Participants in the virtual reality group will be instructed in the use of the NWFP® and will be given one on loan for use at home. Participants in the conventional group will be provided with a standard therapeutic foam balance mat (Sissel Balance Fit Pad). All patients will be reviewed a minimum of 4 times over 8 weeks for re-assessment, progression of exercises and advice by the treating therapist.
To address the risk of falling, participants will be provided with the necessary written and verbal instructions to prevent a fall (e.g. support nearby). Any adverse events will be reported to the participants consultant physician and an adverse event form filled out. Participants experiencing adverse events will be followed up and assessed by their treating physiotherapist and physician.

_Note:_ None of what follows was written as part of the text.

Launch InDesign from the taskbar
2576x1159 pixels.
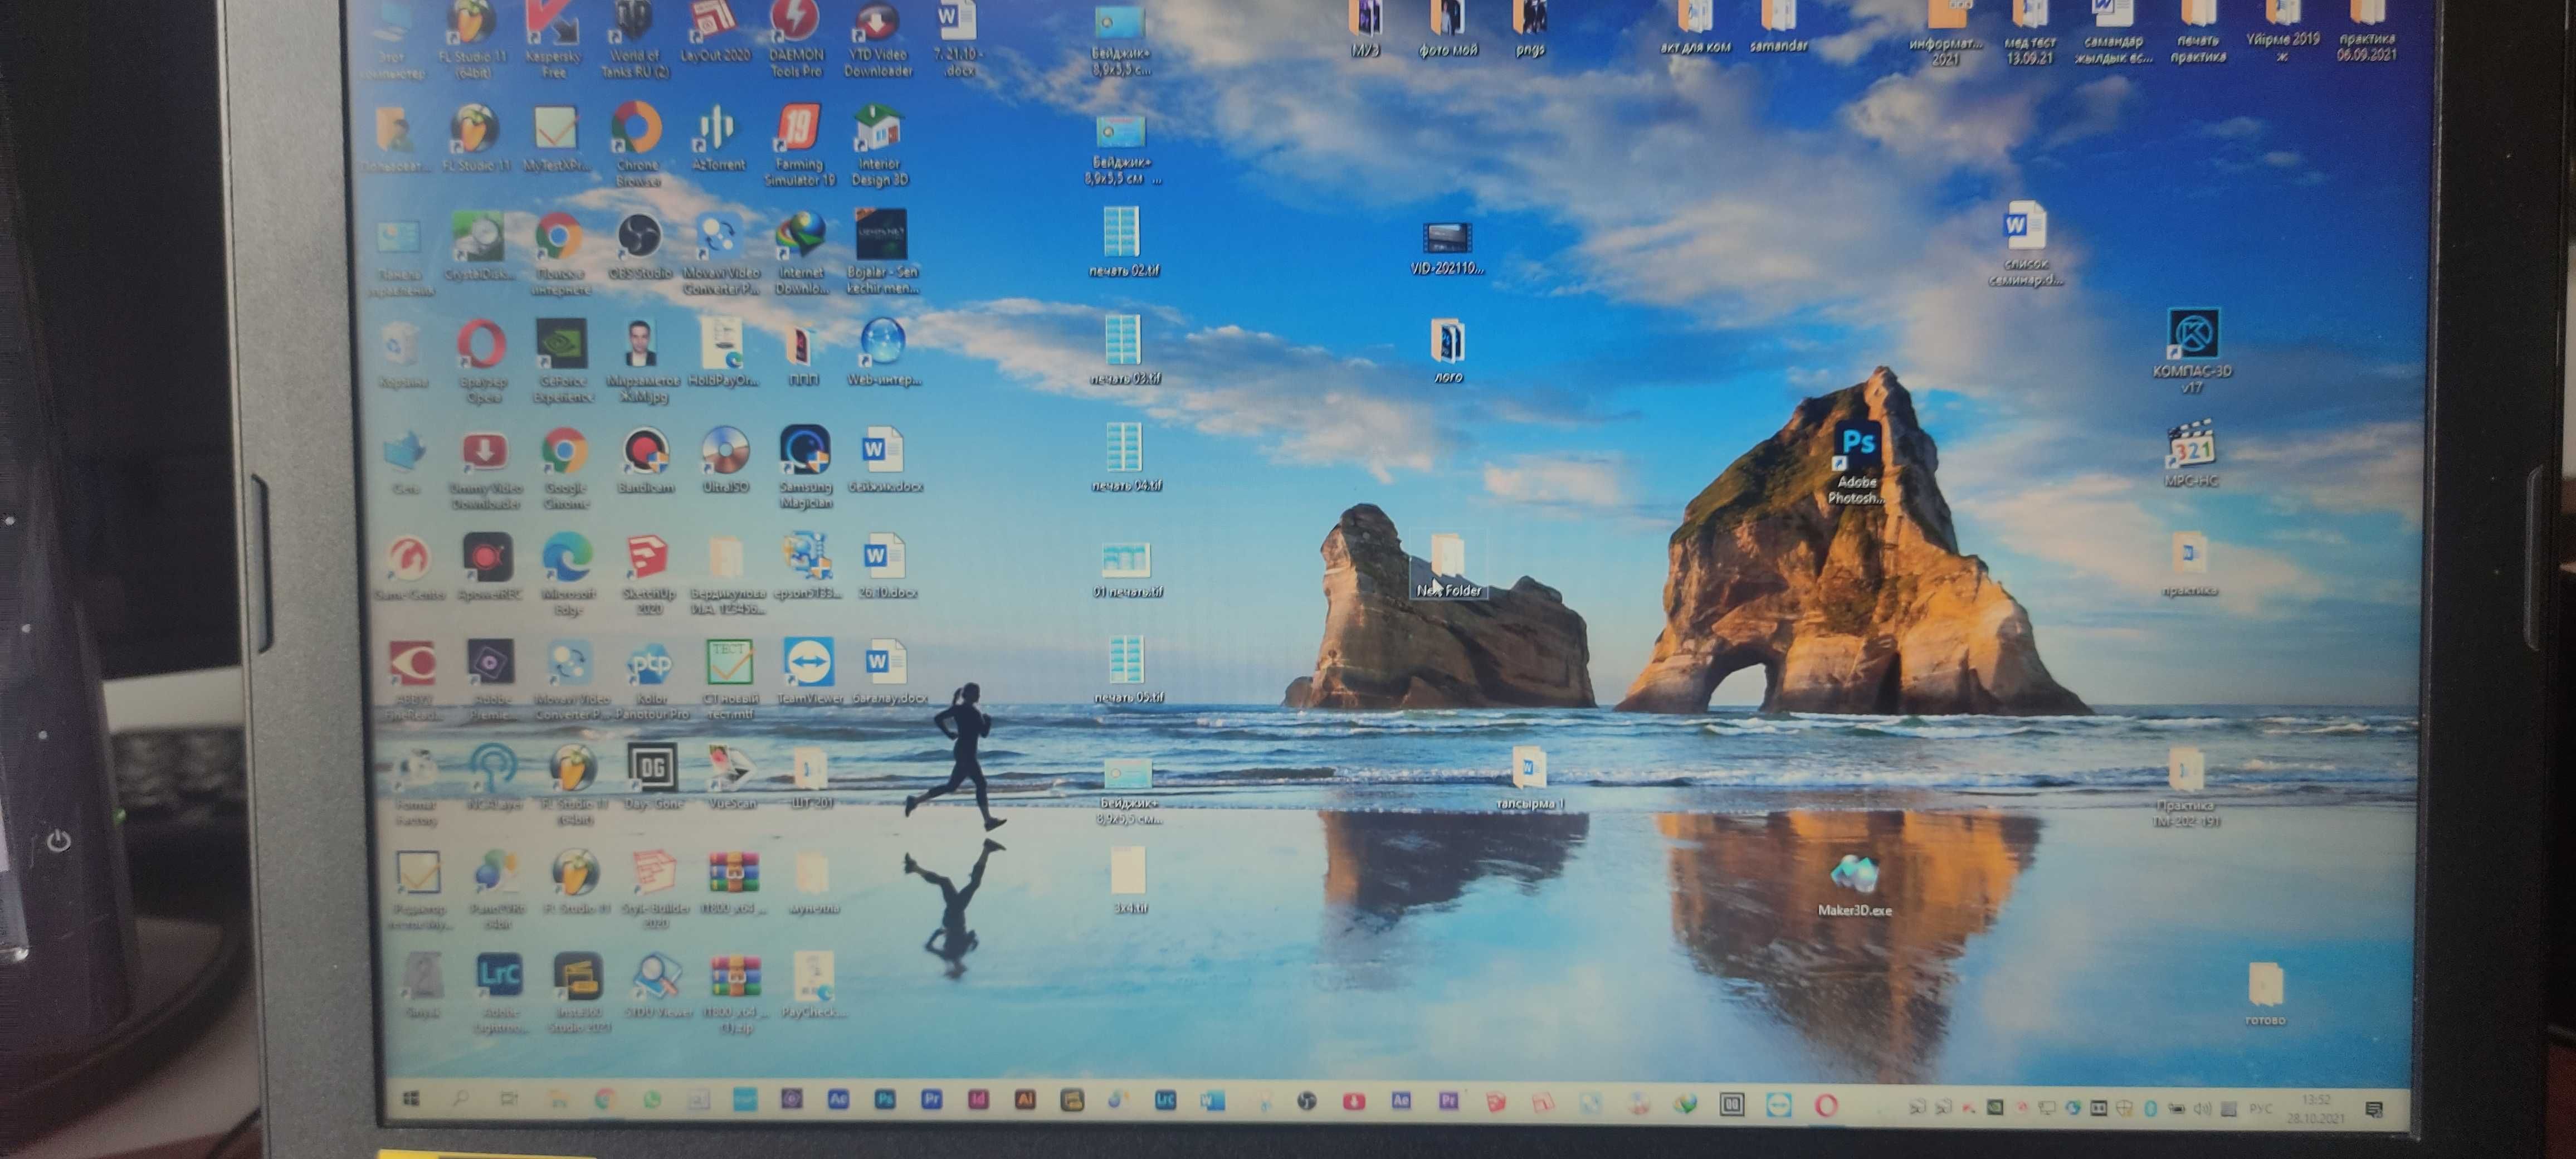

Data will be coded and entered in Microsoft Excel and statistical analysis will be performed using PASW 18 (SPSS Inc. Chicago) and Stata Statistical Software (Release 11, StataCorp LP, TX:). Intention to treat analysis and per protocol analyses will be performed [34
]. Baseline data will be examined for comparability. Where there are missing data, the last observation will be carried forward. Data will be summarised using means, standard deviations and 95% confidence intervals for continuous variables, median and interquartile ranges for non-normal continuous or ordinal data and percentages for categorical data. Per-protocol analyses will be performed excluding patients with major deviations from the treatment protocol (defined as less than 50% adherence with treatment). Data will be examined for normality and t-tests used for data with two time points. A mixed ANOVA model will be used for data with three time points with the factors of group (NWFP or Conventional Group) and time (baseline, 8 weeks, six months). Within and between group differences and interaction effects will be calculated and post hoc analyses performed where indicated. Comparison of outcome measures between groups will be performed controlling of the baseline distribution of known predictor variables and the results will be reported as differences in means/medians and their confidence intervals [32
]. The non-parametric equivalent will be used where data are not normally distributed or are non-parametric. A significance level of p < 0.05 will be set. Effect sizes for within and between groups comparison will also be calculated.
Ethical approval has been obtained from the Beaumont Hospital (Ref 10/75) and the Royal Victoria Eye and Ear Hospital medical ethics committees (Ref 24/10/2011). Participants will receive a verbal explanation of the study from the principle investigator (DM), will be given an opportunity to ask questions and will receive an information sheet. A cooling off period of a time designated by the participant will be given. Written informed consent will be obtained. Participants will be informed that they may leave the study at any time without a need to give an explanation. The study will be carried out in accordance with the Declaration of Helsinki Guidelines.